* [Required action]
Could you transcribe all of the data exactly and skip any pictures?

= = = = = = =

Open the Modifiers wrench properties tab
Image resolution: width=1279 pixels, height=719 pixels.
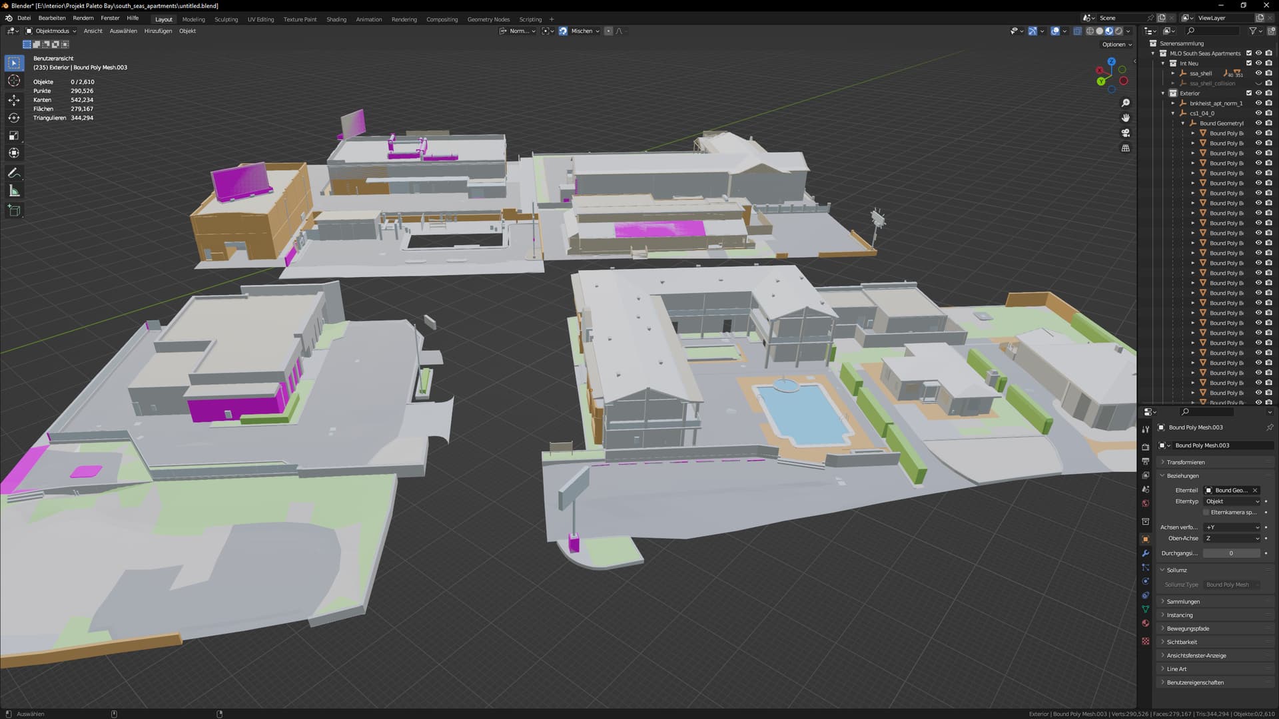click(x=1145, y=553)
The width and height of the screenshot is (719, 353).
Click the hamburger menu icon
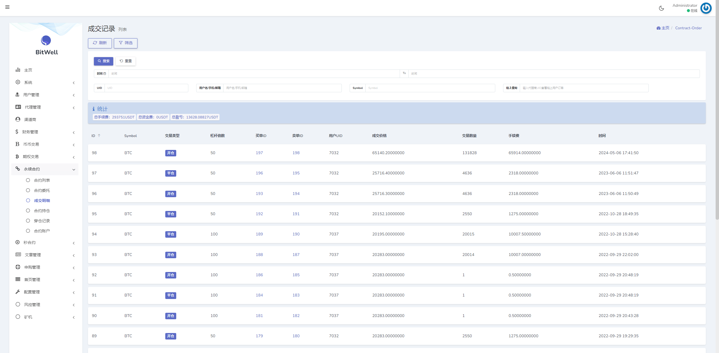point(7,7)
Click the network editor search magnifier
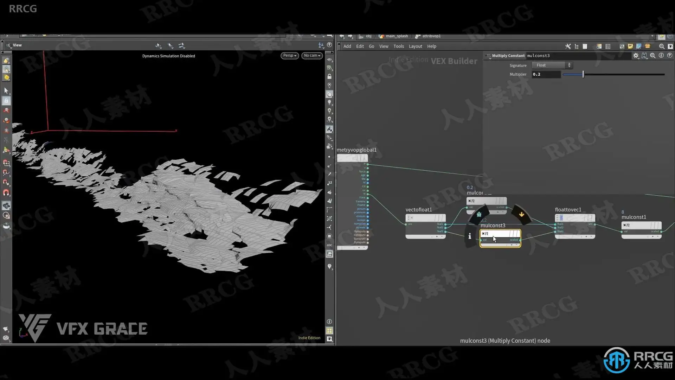The image size is (675, 380). (x=661, y=46)
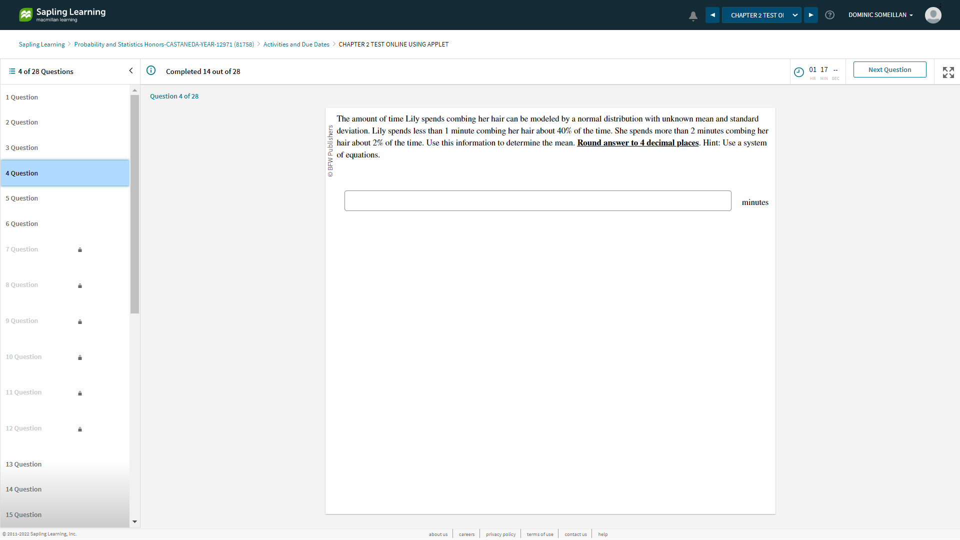
Task: Toggle fullscreen expand icon
Action: click(948, 73)
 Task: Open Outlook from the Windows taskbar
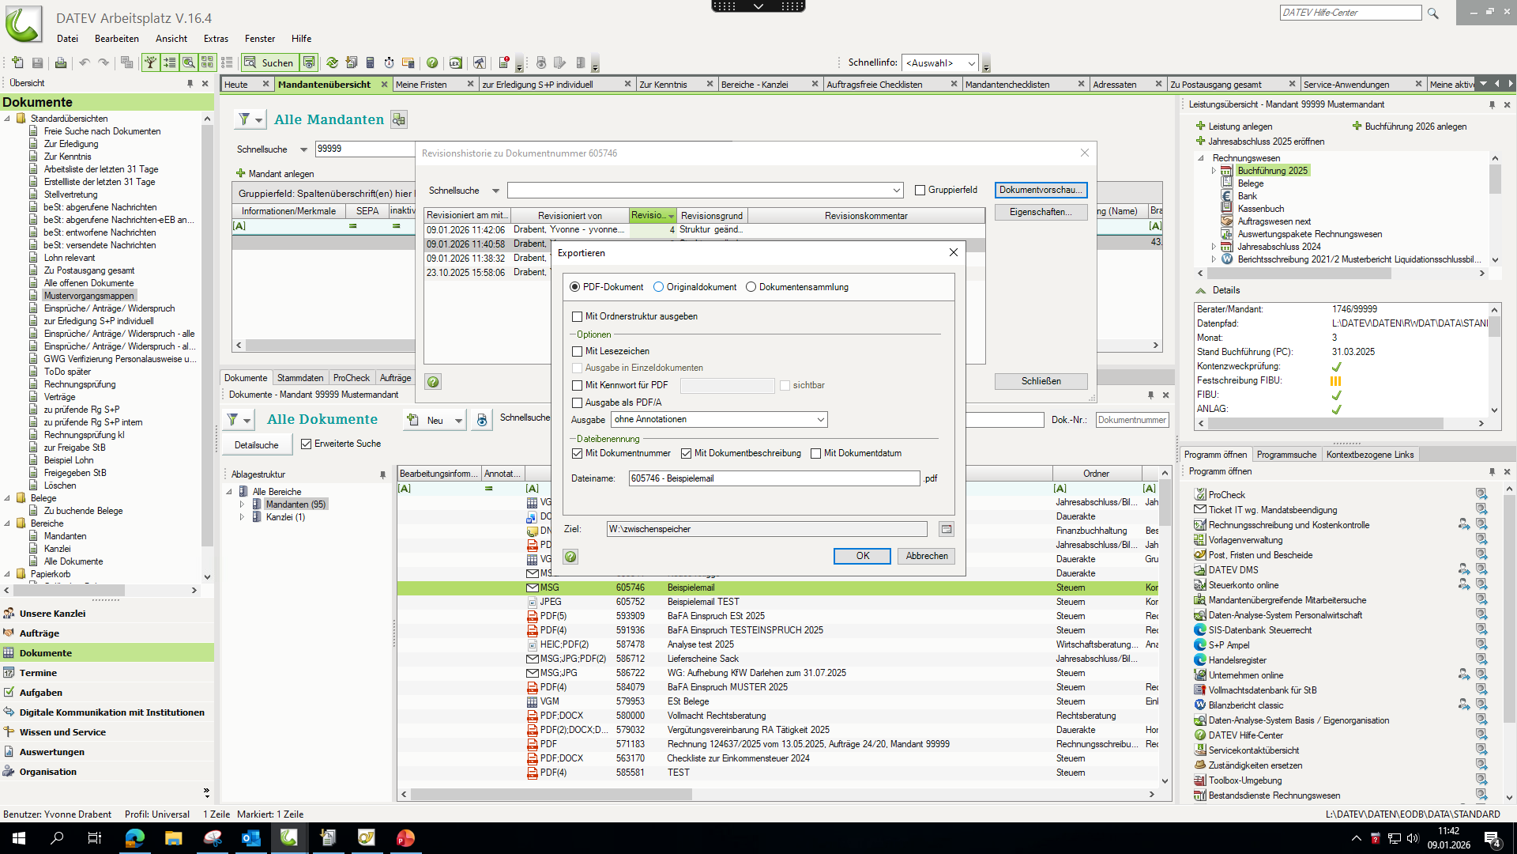click(x=250, y=838)

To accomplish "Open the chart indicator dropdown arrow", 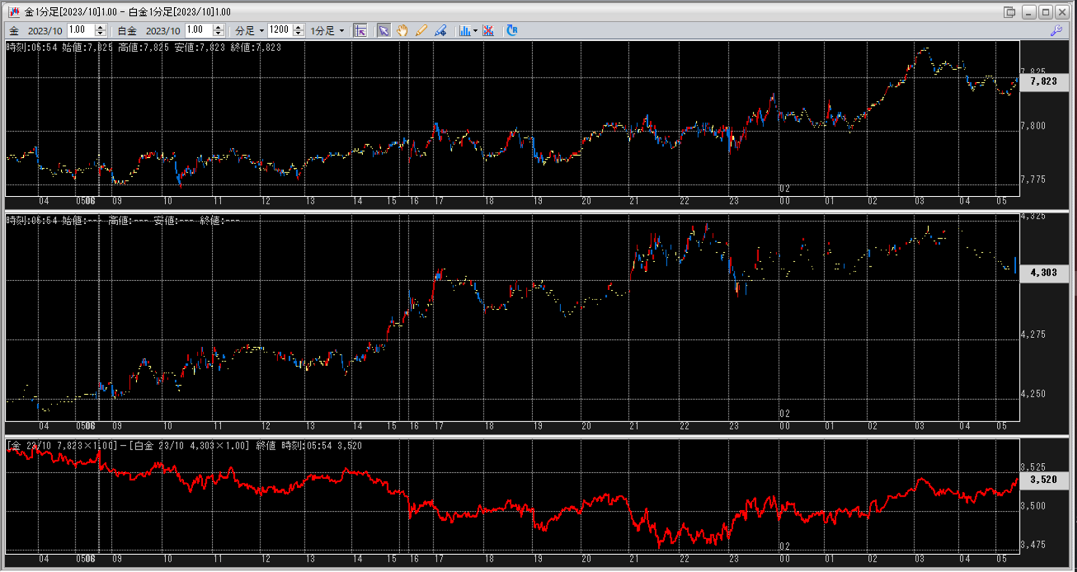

= = = = = = =

* [Solution for this exercise]
Open the Modifiers wrench properties tab
Image resolution: width=1279 pixels, height=719 pixels.
click(x=1145, y=553)
The width and height of the screenshot is (719, 353).
Click the hamburger menu icon
point(7,7)
Click the network editor search magnifier
The image size is (675, 380). (x=661, y=46)
Task: Toggle fullscreen expand icon
Action: click(948, 73)
 Task: Open Outlook from the Windows taskbar
click(x=250, y=838)

To accomplish "Open the chart indicator dropdown arrow", 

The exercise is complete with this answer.